* Exercise instructions
A line belongs in the answer if it contains "https"; copy every such line from the entries below.

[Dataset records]
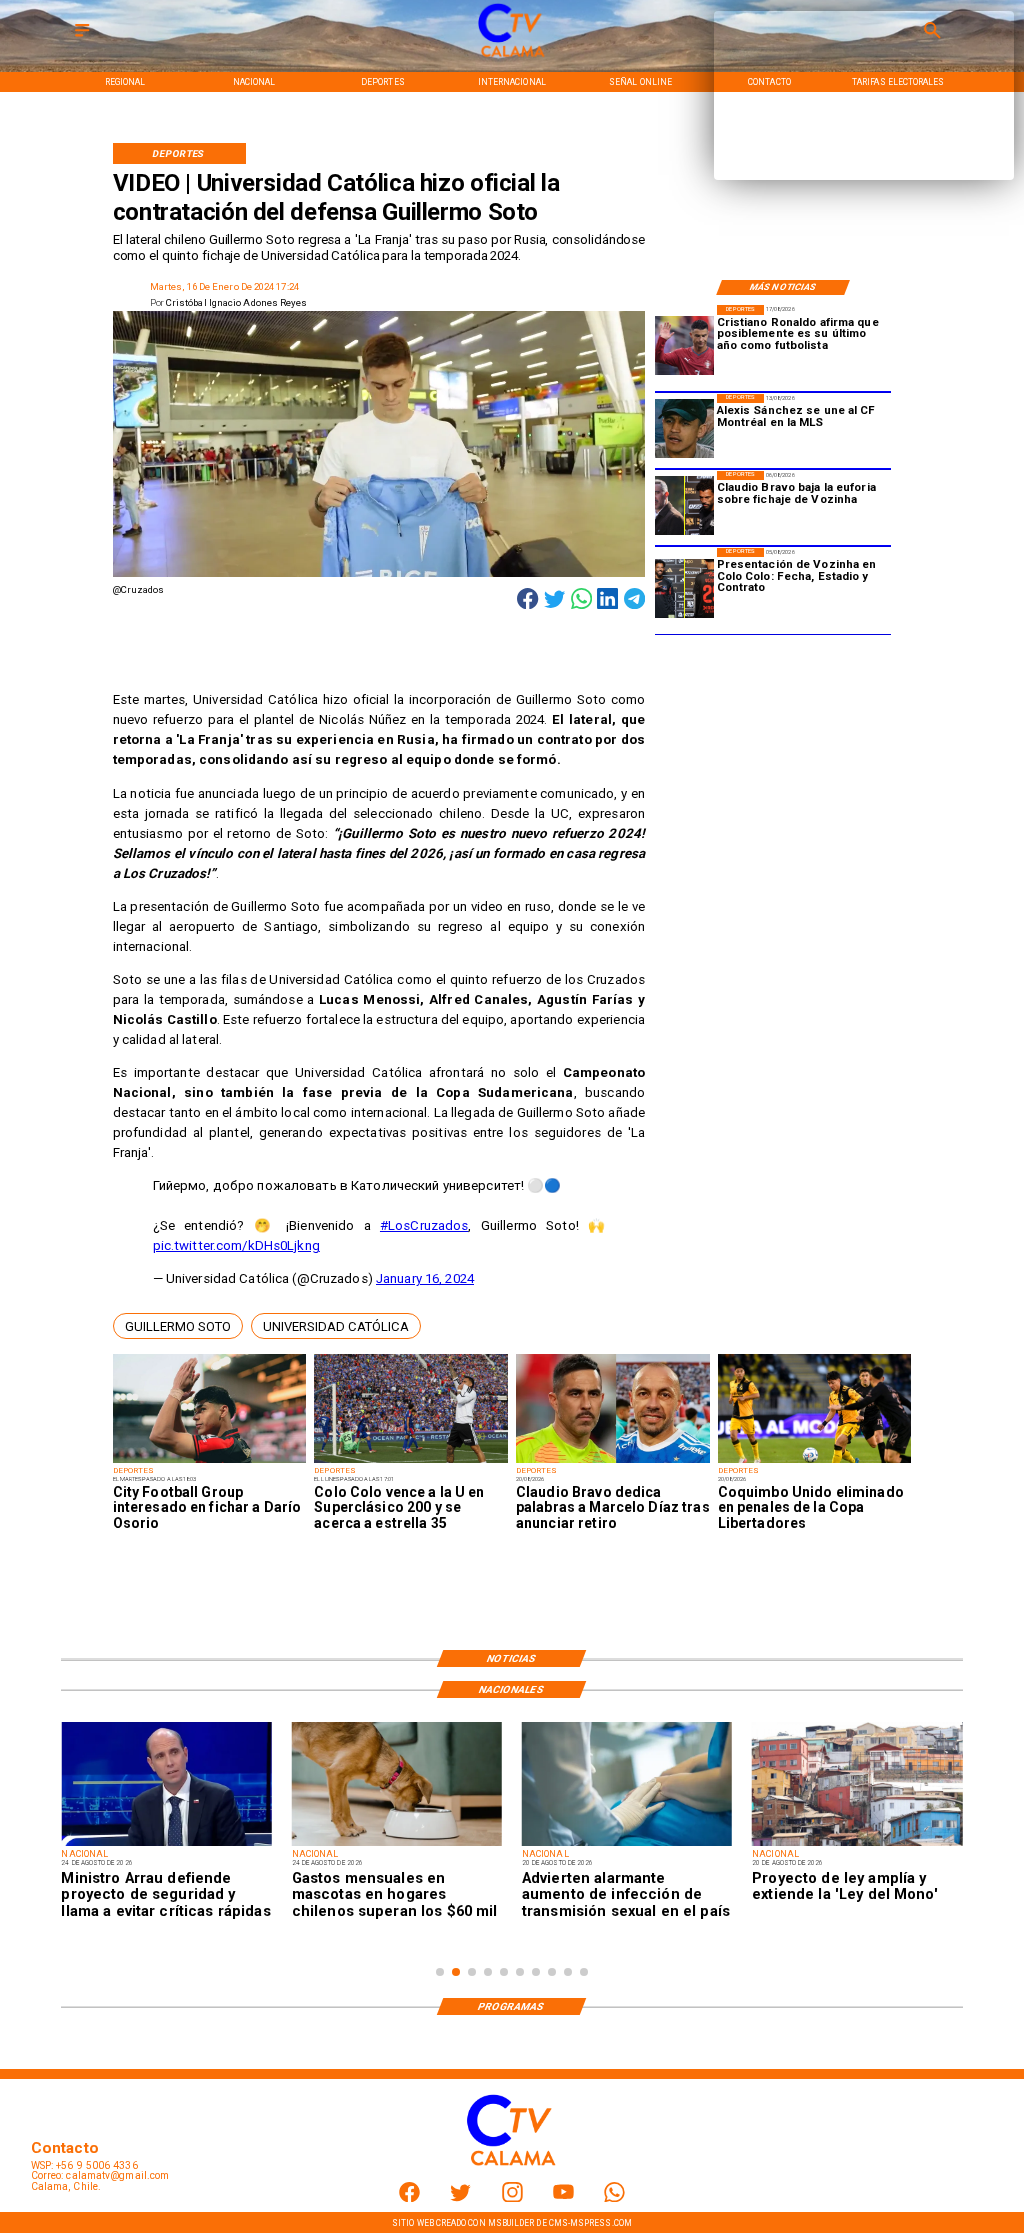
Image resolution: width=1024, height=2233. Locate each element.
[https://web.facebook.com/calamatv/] (409, 2198)
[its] (627, 1845)
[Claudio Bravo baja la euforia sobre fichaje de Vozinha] (684, 506)
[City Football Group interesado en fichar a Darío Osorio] (210, 1462)
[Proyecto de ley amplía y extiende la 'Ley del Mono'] (857, 1845)
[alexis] (684, 429)
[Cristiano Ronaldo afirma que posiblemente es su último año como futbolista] (684, 346)
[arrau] (166, 1845)
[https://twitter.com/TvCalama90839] (460, 2198)
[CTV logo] (512, 57)
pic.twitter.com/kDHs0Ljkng (236, 1245)
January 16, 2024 (425, 1278)
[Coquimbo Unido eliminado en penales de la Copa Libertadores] (815, 1462)
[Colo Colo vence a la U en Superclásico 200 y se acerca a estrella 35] (411, 1462)
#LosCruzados (424, 1225)
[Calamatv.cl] (82, 37)
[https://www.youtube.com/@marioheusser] (563, 2198)
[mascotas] (397, 1845)
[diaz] (613, 1462)
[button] (178, 1326)
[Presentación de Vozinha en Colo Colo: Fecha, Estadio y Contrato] (684, 589)
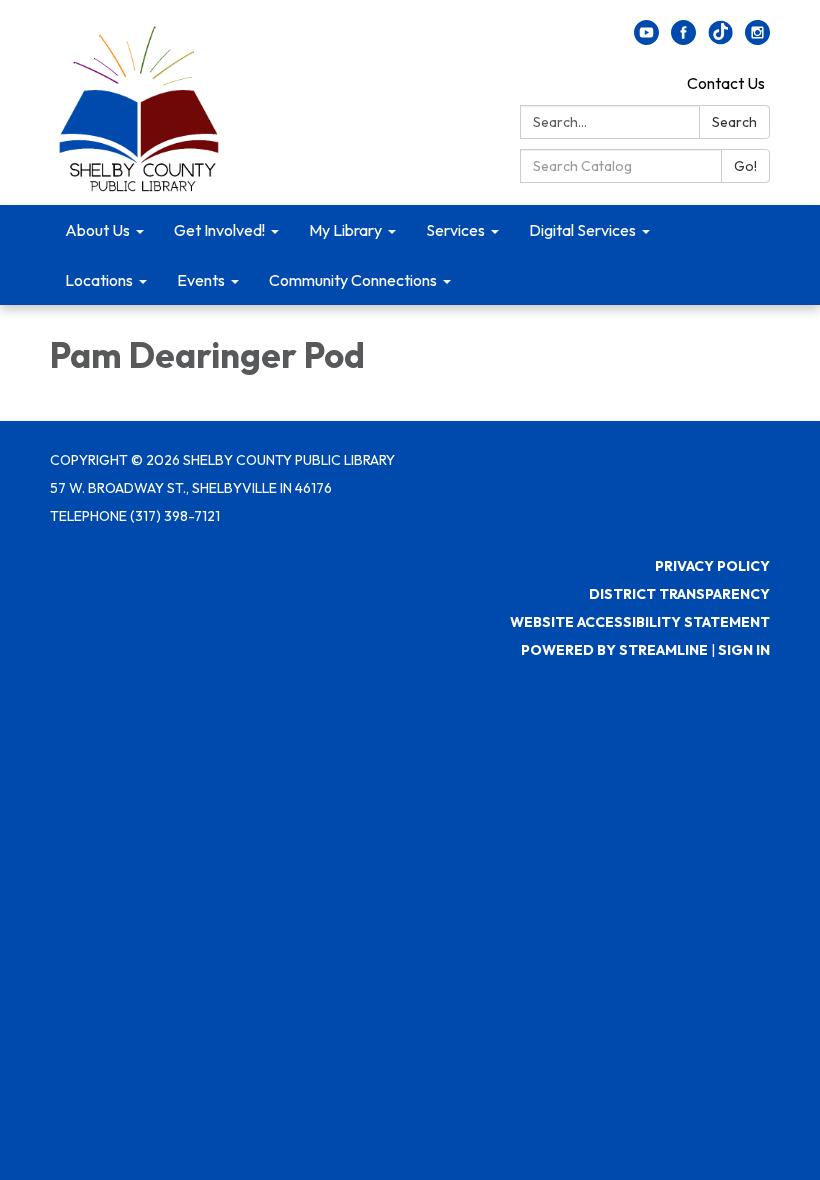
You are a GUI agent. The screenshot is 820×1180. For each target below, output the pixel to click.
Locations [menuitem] (99, 280)
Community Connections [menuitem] (353, 280)
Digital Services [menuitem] (582, 230)
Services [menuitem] (455, 230)
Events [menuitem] (201, 280)
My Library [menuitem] (345, 230)
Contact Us (726, 83)
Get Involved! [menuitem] (219, 230)
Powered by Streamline (614, 650)
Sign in (744, 650)
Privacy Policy (712, 566)
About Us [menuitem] (97, 230)
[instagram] (757, 39)
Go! (745, 166)
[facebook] (683, 39)
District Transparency (679, 594)
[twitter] (720, 39)
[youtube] (646, 39)
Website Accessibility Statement (640, 622)
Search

* Solution for this task
[https://web.facebook.com/calamatv/] (409, 2198)
[https://twitter.com/TvCalama90839] (460, 2198)
[https://www.youtube.com/@marioheusser] (563, 2198)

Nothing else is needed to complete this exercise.